• [Exercise details]
Copy the items from the start through the line containing "I will point(85,380).", inclusive, renaming every "icon" to "button" and changing nothing else.

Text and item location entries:
▶

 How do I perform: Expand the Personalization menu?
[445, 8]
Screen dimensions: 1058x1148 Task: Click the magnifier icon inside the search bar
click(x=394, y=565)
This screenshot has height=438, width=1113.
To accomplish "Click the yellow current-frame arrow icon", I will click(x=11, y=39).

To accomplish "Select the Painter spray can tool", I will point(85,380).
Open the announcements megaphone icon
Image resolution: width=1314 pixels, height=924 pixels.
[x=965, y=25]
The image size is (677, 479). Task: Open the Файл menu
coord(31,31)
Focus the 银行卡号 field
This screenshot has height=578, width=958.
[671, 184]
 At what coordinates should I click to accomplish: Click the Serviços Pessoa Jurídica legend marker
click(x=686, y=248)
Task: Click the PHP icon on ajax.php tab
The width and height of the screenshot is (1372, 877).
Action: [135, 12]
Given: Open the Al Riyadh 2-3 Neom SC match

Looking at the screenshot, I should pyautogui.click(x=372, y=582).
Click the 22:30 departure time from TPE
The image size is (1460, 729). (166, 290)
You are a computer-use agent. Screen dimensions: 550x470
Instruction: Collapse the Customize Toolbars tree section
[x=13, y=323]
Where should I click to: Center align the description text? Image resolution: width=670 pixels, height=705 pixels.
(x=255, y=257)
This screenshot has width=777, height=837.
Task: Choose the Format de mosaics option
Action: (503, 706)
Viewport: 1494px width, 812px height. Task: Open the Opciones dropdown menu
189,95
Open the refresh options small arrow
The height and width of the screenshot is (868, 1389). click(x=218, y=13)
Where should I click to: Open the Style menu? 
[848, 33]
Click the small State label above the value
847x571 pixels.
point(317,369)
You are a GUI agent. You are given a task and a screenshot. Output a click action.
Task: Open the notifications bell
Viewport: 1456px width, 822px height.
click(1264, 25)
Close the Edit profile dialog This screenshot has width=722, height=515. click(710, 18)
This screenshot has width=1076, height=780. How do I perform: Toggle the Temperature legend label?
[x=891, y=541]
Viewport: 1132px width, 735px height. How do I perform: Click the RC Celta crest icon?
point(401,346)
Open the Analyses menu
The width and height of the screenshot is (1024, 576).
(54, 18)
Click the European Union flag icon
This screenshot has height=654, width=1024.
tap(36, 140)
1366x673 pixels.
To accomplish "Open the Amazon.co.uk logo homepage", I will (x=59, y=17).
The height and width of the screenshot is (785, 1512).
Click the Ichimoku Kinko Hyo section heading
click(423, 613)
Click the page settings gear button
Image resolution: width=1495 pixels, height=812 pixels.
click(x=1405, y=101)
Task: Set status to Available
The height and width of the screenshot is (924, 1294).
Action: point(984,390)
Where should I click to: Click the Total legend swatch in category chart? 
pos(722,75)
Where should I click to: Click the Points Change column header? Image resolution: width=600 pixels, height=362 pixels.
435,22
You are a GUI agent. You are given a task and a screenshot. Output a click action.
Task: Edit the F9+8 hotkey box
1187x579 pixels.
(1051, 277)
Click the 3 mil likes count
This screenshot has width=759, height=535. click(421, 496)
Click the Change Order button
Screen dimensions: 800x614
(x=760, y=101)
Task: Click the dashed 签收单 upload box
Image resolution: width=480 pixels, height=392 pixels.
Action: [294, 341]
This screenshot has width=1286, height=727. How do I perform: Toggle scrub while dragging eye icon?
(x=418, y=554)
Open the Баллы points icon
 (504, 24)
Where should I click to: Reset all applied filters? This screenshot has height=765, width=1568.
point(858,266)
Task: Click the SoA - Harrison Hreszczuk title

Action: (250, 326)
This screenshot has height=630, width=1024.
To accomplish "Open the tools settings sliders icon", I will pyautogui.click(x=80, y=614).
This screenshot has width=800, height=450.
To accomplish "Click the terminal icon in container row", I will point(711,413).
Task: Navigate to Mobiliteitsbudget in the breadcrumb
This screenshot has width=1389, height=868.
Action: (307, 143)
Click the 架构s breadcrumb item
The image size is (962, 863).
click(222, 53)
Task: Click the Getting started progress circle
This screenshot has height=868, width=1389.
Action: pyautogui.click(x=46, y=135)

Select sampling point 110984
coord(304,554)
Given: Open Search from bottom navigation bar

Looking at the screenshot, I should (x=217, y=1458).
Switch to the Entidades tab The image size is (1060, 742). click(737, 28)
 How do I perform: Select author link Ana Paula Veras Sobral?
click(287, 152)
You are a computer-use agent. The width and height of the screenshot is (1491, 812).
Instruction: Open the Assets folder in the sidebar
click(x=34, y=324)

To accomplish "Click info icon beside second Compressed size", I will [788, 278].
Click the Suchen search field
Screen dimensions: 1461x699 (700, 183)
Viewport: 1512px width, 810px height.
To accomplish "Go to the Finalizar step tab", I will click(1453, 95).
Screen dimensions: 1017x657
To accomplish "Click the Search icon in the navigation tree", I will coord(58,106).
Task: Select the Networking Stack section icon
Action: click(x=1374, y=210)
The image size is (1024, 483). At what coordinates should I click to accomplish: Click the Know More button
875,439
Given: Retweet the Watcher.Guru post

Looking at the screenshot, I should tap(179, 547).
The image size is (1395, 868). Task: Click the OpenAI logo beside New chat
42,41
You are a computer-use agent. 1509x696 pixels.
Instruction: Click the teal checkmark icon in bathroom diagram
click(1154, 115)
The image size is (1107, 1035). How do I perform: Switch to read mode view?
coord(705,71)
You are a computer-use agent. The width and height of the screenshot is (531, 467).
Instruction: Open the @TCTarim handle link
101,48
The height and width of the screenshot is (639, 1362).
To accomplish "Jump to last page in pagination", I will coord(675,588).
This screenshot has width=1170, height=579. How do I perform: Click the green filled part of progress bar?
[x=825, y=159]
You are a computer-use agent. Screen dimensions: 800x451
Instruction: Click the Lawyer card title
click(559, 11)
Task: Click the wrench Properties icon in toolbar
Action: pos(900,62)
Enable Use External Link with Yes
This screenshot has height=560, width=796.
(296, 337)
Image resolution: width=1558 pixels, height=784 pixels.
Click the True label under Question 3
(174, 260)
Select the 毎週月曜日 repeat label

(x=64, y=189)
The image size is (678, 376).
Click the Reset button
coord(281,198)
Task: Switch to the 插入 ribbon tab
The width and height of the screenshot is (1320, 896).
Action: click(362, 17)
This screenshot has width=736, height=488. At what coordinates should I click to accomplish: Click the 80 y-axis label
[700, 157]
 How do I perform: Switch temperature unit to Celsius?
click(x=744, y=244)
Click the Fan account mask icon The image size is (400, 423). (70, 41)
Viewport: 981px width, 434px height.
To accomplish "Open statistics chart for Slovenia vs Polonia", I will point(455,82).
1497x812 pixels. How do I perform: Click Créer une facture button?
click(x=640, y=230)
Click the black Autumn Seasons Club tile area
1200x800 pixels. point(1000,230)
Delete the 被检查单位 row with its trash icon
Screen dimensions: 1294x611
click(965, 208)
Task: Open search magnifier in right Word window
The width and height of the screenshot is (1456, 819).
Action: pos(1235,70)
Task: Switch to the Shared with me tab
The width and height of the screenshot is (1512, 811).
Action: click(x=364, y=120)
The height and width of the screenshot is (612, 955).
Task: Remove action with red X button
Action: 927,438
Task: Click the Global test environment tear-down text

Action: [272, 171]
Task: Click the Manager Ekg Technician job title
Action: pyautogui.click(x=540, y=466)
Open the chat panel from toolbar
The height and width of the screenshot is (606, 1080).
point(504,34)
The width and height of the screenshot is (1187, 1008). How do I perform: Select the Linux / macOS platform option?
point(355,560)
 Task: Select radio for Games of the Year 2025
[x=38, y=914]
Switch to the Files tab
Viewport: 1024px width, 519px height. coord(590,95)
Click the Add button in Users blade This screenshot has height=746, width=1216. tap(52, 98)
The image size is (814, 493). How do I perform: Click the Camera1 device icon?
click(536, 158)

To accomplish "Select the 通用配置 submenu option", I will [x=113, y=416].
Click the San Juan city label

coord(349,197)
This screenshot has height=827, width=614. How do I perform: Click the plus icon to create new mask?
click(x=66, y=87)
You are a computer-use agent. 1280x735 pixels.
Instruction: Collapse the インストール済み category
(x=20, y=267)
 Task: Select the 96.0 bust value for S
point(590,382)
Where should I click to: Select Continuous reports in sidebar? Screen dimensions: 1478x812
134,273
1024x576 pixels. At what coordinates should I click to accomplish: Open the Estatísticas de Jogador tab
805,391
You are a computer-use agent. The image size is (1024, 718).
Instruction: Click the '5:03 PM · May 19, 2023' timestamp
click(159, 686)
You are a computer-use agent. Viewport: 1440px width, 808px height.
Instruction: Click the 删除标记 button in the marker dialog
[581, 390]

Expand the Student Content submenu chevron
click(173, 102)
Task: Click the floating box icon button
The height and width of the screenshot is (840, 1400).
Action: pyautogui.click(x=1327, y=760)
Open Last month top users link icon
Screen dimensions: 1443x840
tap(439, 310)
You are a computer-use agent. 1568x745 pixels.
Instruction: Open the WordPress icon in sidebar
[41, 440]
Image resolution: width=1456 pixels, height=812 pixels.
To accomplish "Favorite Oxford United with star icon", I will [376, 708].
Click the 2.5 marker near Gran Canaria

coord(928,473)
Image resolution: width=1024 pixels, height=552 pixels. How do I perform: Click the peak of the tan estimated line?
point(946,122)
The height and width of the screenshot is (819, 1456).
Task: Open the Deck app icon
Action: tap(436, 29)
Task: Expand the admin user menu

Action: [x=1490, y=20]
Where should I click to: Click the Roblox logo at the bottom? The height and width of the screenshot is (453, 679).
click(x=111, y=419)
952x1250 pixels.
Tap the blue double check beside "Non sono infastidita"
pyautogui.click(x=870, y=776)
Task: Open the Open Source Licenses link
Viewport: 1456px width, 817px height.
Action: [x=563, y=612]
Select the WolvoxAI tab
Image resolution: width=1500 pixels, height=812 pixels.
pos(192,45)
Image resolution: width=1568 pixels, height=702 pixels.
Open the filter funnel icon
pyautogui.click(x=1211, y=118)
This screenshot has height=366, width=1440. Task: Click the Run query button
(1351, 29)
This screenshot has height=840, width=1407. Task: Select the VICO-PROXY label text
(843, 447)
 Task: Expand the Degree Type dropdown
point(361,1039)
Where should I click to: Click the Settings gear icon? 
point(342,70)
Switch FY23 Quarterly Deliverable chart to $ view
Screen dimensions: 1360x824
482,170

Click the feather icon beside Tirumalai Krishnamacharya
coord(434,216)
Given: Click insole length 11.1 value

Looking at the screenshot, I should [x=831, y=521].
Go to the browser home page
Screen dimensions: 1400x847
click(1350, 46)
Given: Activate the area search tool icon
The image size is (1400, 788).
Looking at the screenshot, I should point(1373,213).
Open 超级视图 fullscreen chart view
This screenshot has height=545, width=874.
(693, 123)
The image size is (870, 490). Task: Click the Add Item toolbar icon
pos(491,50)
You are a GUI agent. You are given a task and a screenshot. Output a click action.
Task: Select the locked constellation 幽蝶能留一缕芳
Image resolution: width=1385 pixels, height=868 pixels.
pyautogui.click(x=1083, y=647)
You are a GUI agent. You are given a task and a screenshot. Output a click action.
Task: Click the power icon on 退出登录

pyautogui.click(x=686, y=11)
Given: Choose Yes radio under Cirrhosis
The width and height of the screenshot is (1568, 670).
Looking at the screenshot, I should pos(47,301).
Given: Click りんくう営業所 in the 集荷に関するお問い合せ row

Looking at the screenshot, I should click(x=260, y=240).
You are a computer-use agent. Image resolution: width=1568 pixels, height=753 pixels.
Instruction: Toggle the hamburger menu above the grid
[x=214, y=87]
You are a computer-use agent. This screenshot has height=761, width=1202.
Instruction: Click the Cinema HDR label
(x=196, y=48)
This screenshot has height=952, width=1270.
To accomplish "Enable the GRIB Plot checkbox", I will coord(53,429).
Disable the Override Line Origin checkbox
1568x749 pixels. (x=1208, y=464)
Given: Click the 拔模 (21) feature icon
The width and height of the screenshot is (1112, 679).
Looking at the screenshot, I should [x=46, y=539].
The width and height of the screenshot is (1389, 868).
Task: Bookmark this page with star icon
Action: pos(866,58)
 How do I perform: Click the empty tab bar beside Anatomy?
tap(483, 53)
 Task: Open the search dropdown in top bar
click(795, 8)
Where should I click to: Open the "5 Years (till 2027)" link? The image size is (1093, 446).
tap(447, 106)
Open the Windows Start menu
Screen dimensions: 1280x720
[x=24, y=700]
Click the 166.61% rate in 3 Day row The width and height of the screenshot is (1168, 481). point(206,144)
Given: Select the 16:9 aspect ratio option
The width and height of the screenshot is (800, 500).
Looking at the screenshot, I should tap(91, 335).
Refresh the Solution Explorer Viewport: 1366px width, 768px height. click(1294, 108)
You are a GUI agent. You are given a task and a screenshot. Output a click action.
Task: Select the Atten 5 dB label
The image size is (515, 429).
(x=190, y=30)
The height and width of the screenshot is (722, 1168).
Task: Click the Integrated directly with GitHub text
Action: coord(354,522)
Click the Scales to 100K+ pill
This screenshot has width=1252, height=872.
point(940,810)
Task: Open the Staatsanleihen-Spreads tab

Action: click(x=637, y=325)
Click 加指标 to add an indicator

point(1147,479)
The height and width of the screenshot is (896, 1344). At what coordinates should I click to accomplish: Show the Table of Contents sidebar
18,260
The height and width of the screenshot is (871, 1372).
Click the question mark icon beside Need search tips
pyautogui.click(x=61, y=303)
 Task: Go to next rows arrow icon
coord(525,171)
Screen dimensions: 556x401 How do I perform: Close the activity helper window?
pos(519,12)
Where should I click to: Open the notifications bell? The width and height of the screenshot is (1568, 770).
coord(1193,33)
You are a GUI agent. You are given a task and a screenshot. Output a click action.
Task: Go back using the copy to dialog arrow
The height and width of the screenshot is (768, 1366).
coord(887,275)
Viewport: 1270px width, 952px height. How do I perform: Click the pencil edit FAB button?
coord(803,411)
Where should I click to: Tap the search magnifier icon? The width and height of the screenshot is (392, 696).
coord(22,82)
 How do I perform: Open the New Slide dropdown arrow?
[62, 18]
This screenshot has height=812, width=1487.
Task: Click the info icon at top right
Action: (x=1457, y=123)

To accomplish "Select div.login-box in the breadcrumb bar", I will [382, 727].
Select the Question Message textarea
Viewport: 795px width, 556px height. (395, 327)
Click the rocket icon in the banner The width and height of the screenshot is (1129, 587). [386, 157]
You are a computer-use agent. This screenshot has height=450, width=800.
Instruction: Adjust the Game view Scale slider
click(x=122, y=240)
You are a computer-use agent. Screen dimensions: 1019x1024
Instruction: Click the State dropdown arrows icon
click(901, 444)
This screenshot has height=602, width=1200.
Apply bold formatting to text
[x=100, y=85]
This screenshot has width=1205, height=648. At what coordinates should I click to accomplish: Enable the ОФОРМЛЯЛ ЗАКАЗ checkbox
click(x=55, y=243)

◀

• [Solution]
 How do I perform: Expand the Personalization menu?
[445, 8]
Screen dimensions: 1058x1148 Task: Click the magnifier button inside the search bar
click(x=394, y=565)
This screenshot has height=438, width=1113.
To accomplish "Click the yellow current-frame arrow button", I will click(x=11, y=39).

To accomplish "Select the Painter spray can tool", I will point(85,380).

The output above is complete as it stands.